---------- SOURCE EXTRACT

On 7/31/22 16:15, Leif H Silli wrote:
Title:

    RFE: Let automatic oneway conversion of named character entities
         *also* apply to documents without DTD

Alternative title of this letter:

    RFE: Please take advantage of XXE’s destructive treatment of
         named character entities.

Issue:

   XXE fails to work seamlessly with documents without a DTD that define named character entities, when and if the document contains named character references.

Example:

    1. When trying to open the following well-formed document,
       <html xmlns="http://www.w3.org/1999/xhtml”>&hellip;</html>
    2. XXE shows an error message stating that “hellip” is undeclared.

This error message is correct.



    3. If you click the «OK» button, the file opens in XML source view,
       but the HTML namespace is not “bestowed” unto the document, which
       means that XXE does not allow you to work with the document in
       semantic WYSIWYG mode.

That's right.



Consequences of current behavior:

    Your workflow is broken.

Wokrarounds:

    1. Alternative: You go through step 1 to 3 in the example, and apply
       some conversion tool ion the source code and reopen the file.

--------------------
---------- INFORMATION GIVEN

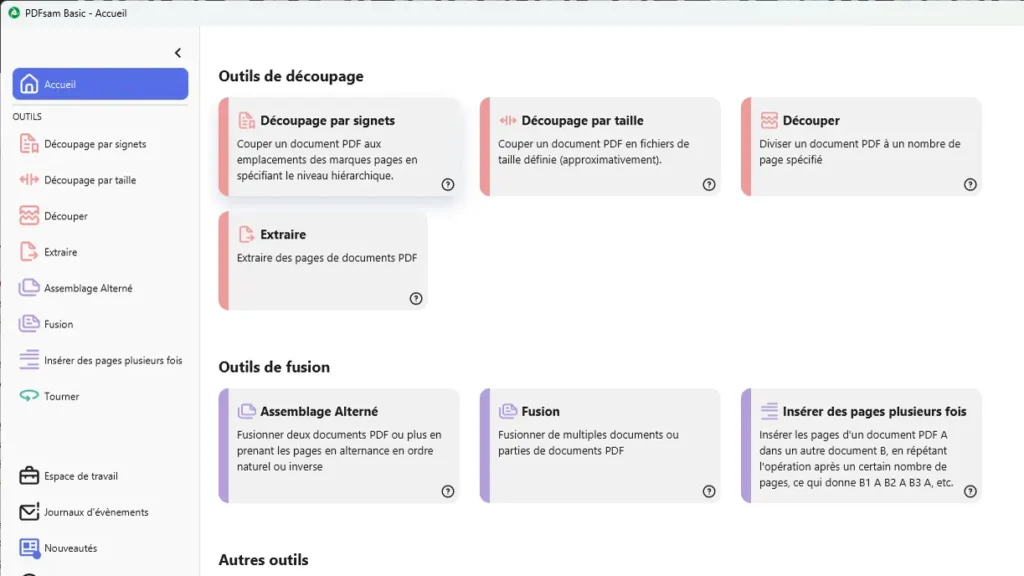Select Accueil in the sidebar

tap(100, 84)
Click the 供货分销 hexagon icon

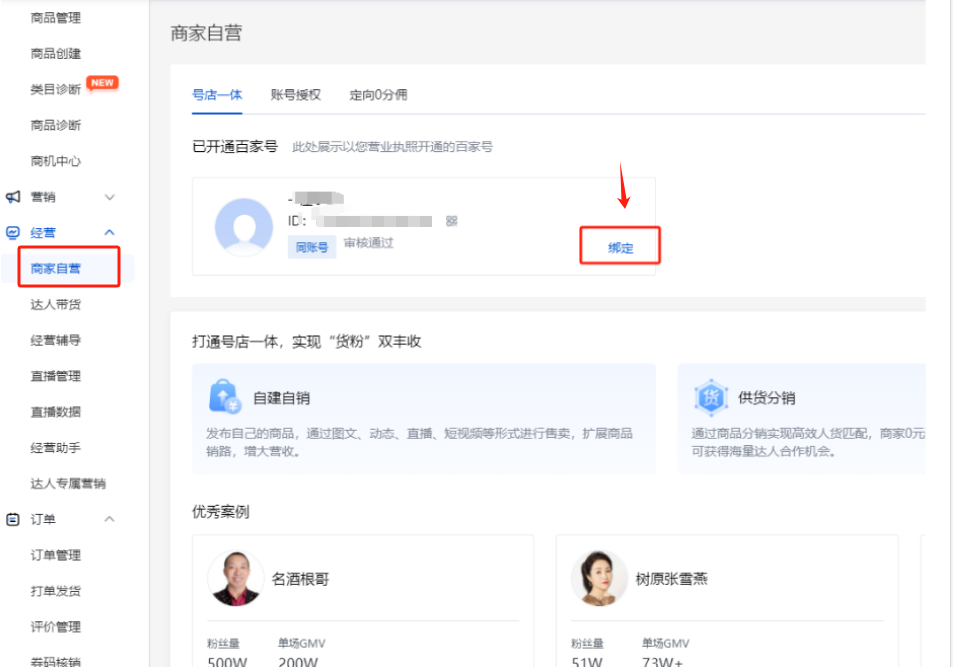712,392
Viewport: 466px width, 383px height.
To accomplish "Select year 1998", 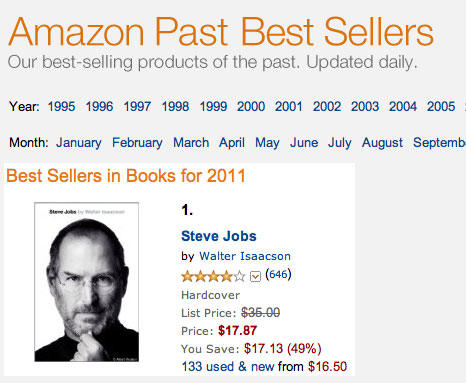I will [x=175, y=107].
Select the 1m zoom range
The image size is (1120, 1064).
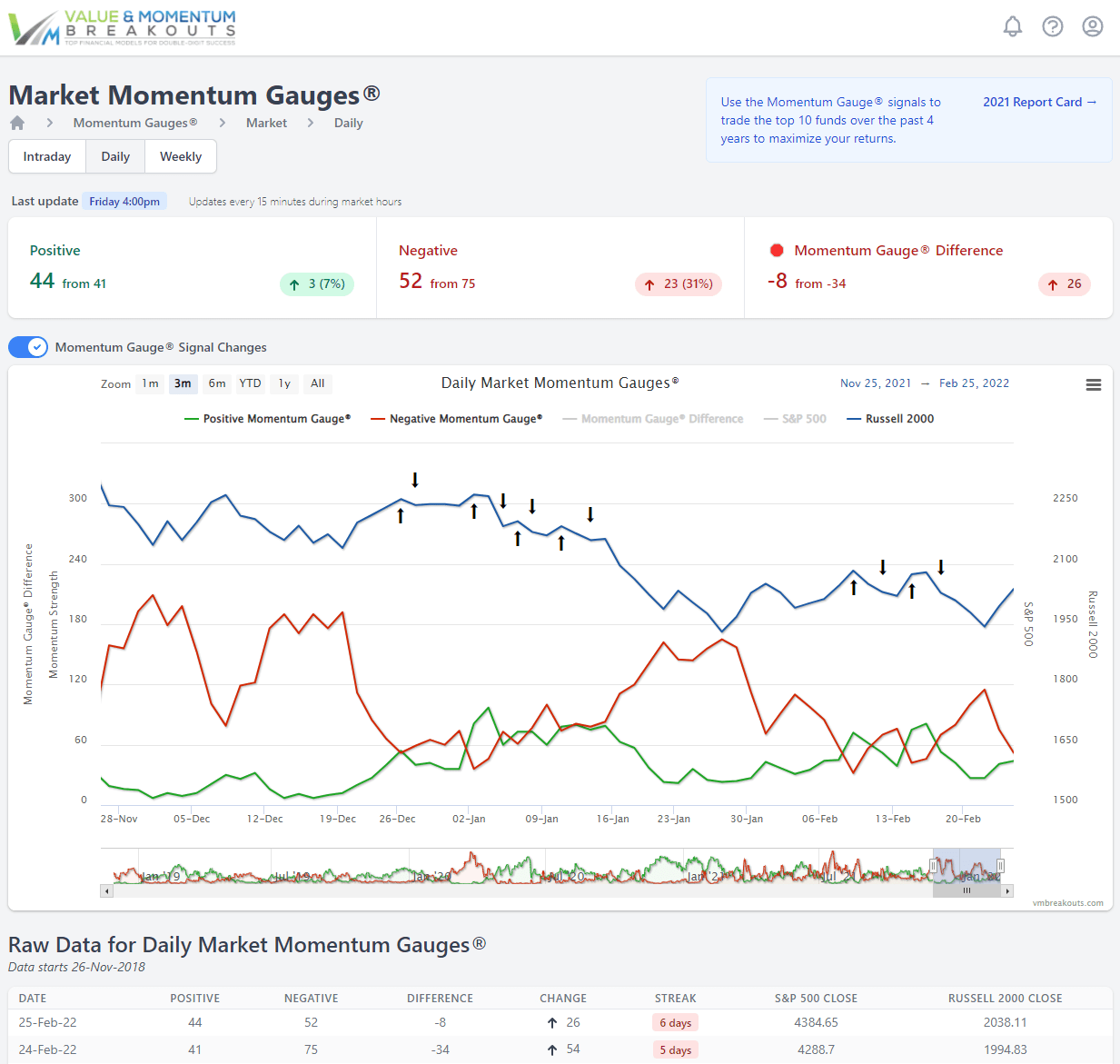click(150, 383)
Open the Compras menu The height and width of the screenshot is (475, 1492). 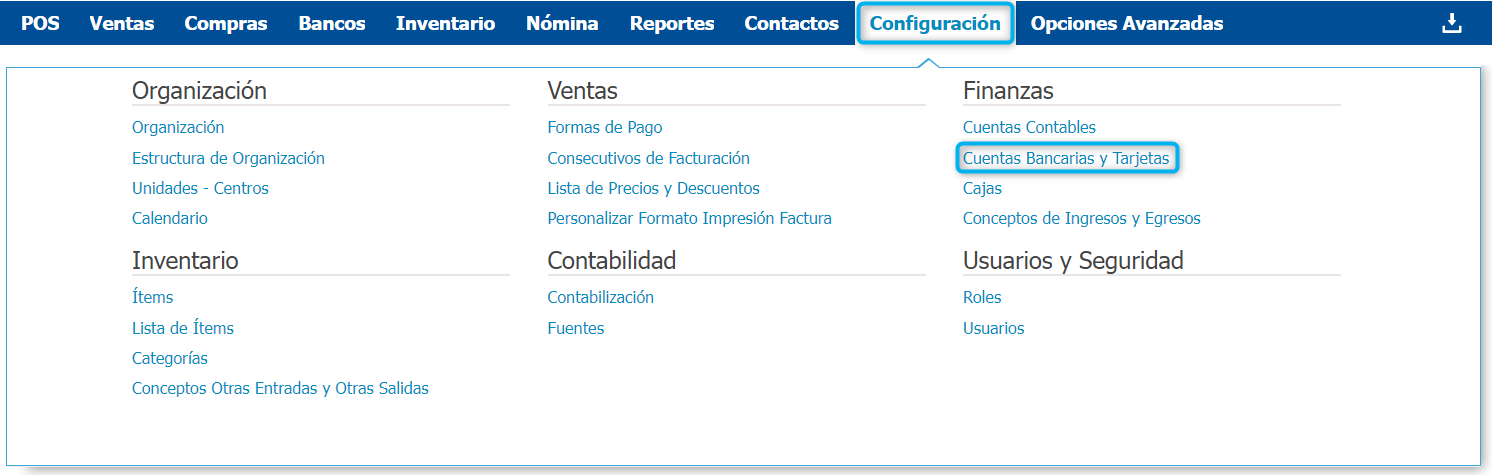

--------------------

EXERCISE 1 » In the XXE feature request, what error message does XXE show when the example document is opened?
EXERCISE 2 » Resume the XXE feature request from the end of its first workaround.

ANSWER 1 » It shows an error message stating that "hellip" is undeclared.

ANSWER 2 »
    2. Alternative: You fiddle with the other editor you use - if you
       have acccess to it and if that editor allows you to prefer
       directly typed text over named character entities.

    3. Alternative: You attach a DTD to the files you work with. The
       "HTML MathML entity set” would do the job:
       https://www.w3.org/TR/xml-entity-names/#htmlmathml

    4. XXE itself should have a (better) strategy for this!

       In particluar, for HTML documents, I do not get why XXE
       treats undeclared named character entities (so) different
       from declared named character references!

What should happen instead?

Proposal:

    XXE should open such documents “normally” – in the specified namespace, probably/perhaps with a warning stating that named character entities has been converted to directly typed characters.

I'm sorry but unlike Web browsers which specialize in HTML, XXE, by design, does not attempt to guess anything. For example, it will not attempt to "automagically" map "&hellip;" to Unicode character U+2026 (Horizontal Ellipsis).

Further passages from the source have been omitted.